Jay Nady

Personal information
- Born: Jay Nady August 23, 1947 (age 79) Dubuque, Iowa, U.S.
- Height: 6 ft 5 in (1.96 m)

Boxing career

= Jay Nady =

American boxer

Jay Nady (/ˈneɪdi/ NAY-dee; born August 23, 1947) is an American former boxing referee and the uncle of former Major League Baseball outfielder Xavier Nady.

==Biography==
Nady boxed and played football at the University of Nevada, Reno in the 1960s. For his accomplishments on the field and in the ring, he was inducted into the UNR Hall of Fame in 1986.

Nady's refereeing career also started at the University of Nevada. In 1970 he began refereeing amateur boxing. Nady earned his professional license in 1972 and officiated close to 2,500 boxing matches until his retirement in 2019.
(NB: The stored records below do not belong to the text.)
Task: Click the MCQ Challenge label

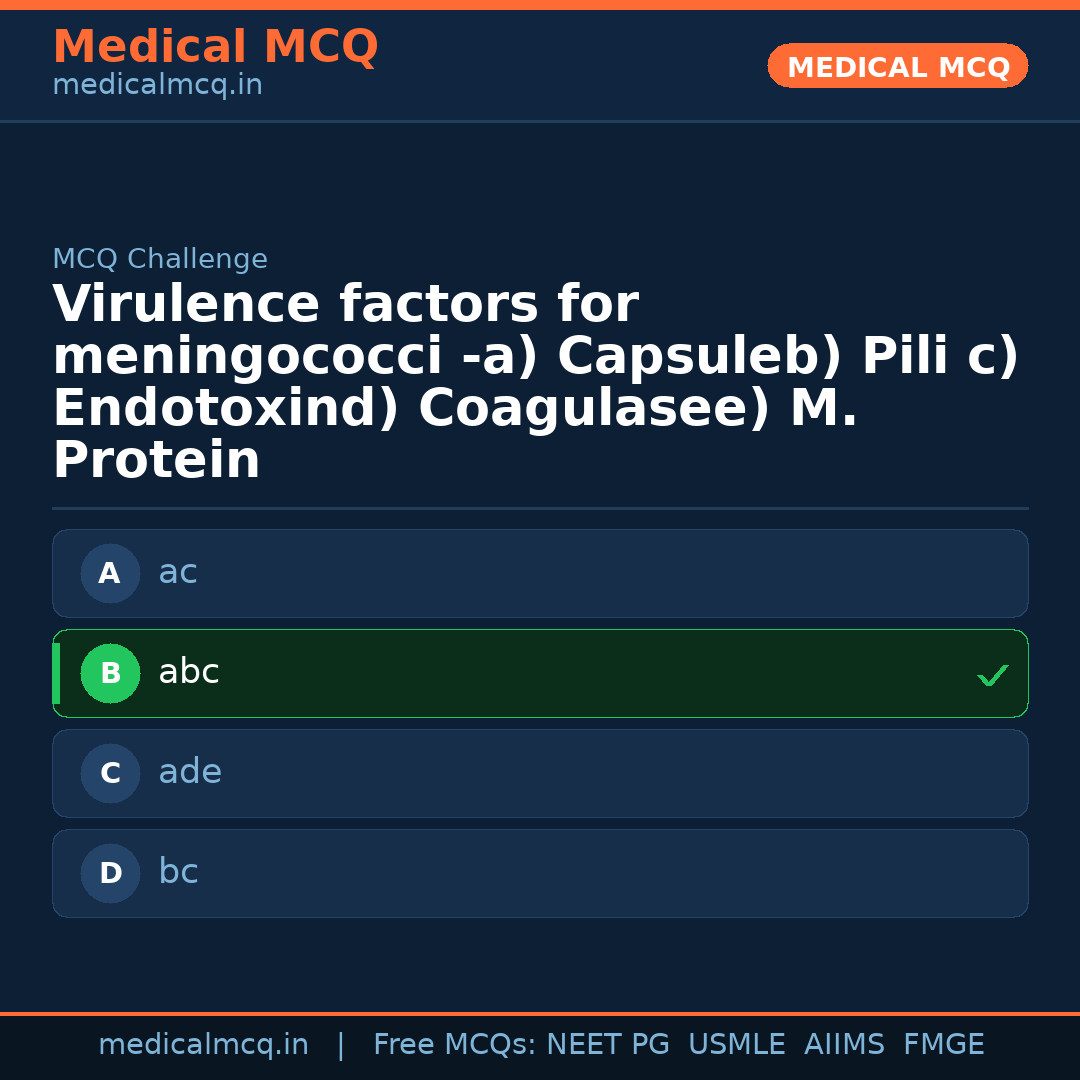Action: pyautogui.click(x=160, y=260)
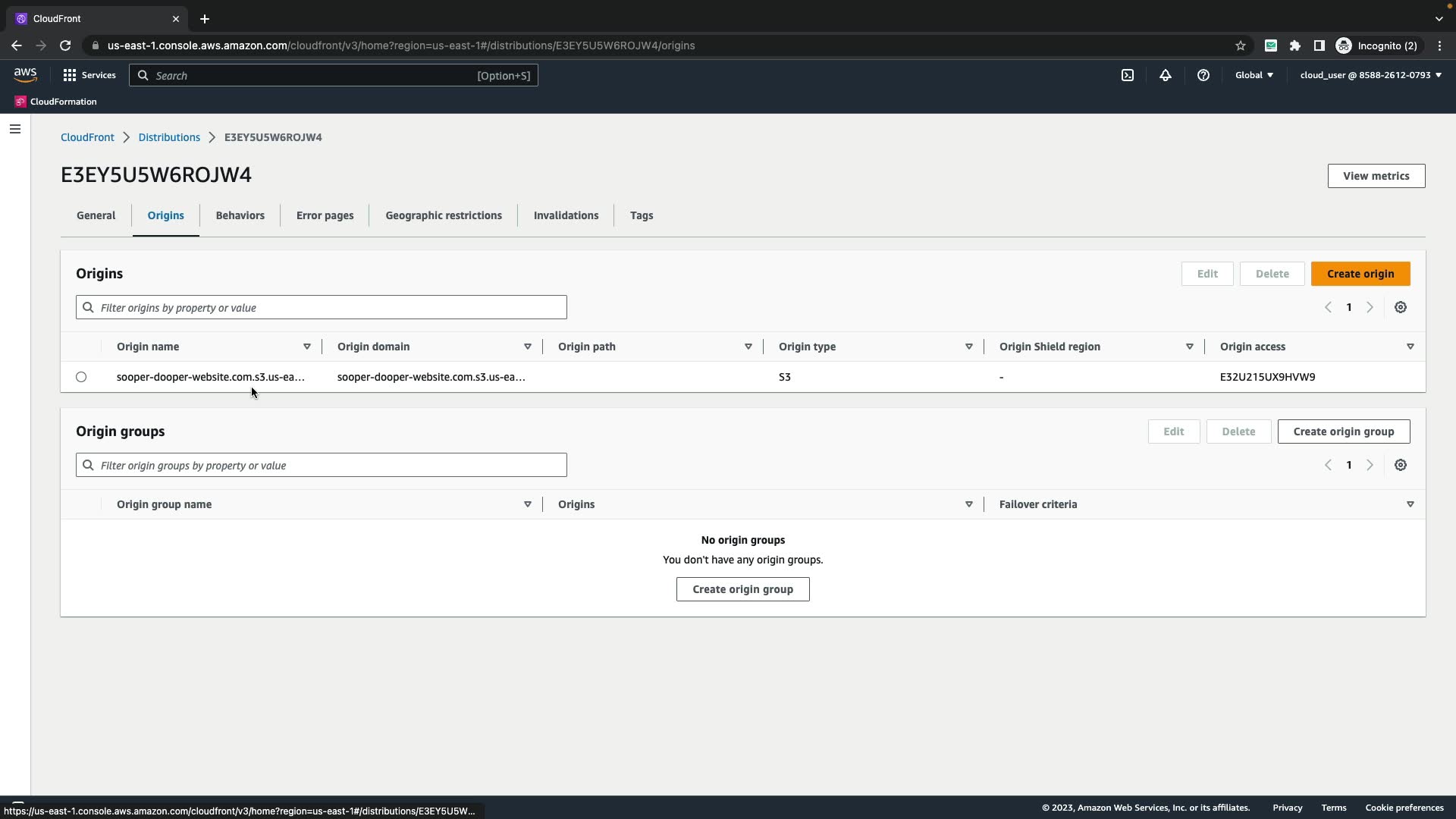This screenshot has height=819, width=1456.
Task: Open the cloud_user account dropdown
Action: coord(1370,75)
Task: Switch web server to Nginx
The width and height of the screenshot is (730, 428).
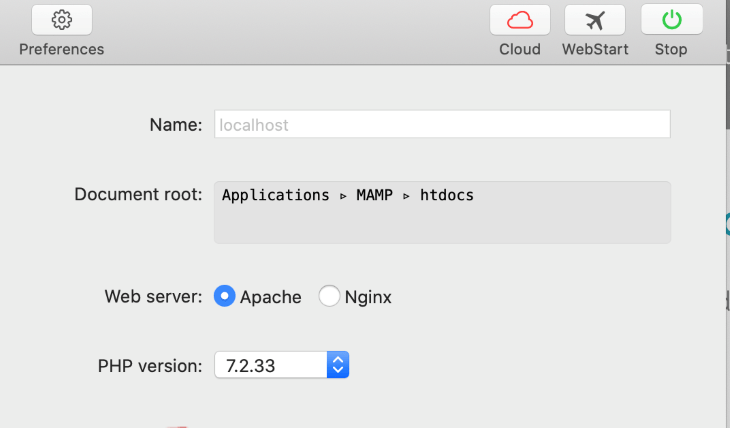Action: point(329,297)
Nady served in the U.S. Army from 1971 to 1972 as a 2nd lieutenant, and was discharged from the reserves as a captain in 1978.

Nady served a member of the Nevada State Athletic Commission, appointed by then Governor Richard Bryan. Although he maintained his refereeing credentials, he did not officiate during his three-year appointment, and resigned his commission early to resume his ring duties.

A close friend of boxing referee Mills Lane, Nady served as the manager for Lane's successful campaign for district attorney and judge in Reno, Nevada.

Nady had a stool thrown at him by Zab Judah after a stoppage. This action, along with various other attempted assaults on the referee, earned Judah a temporary license suspension.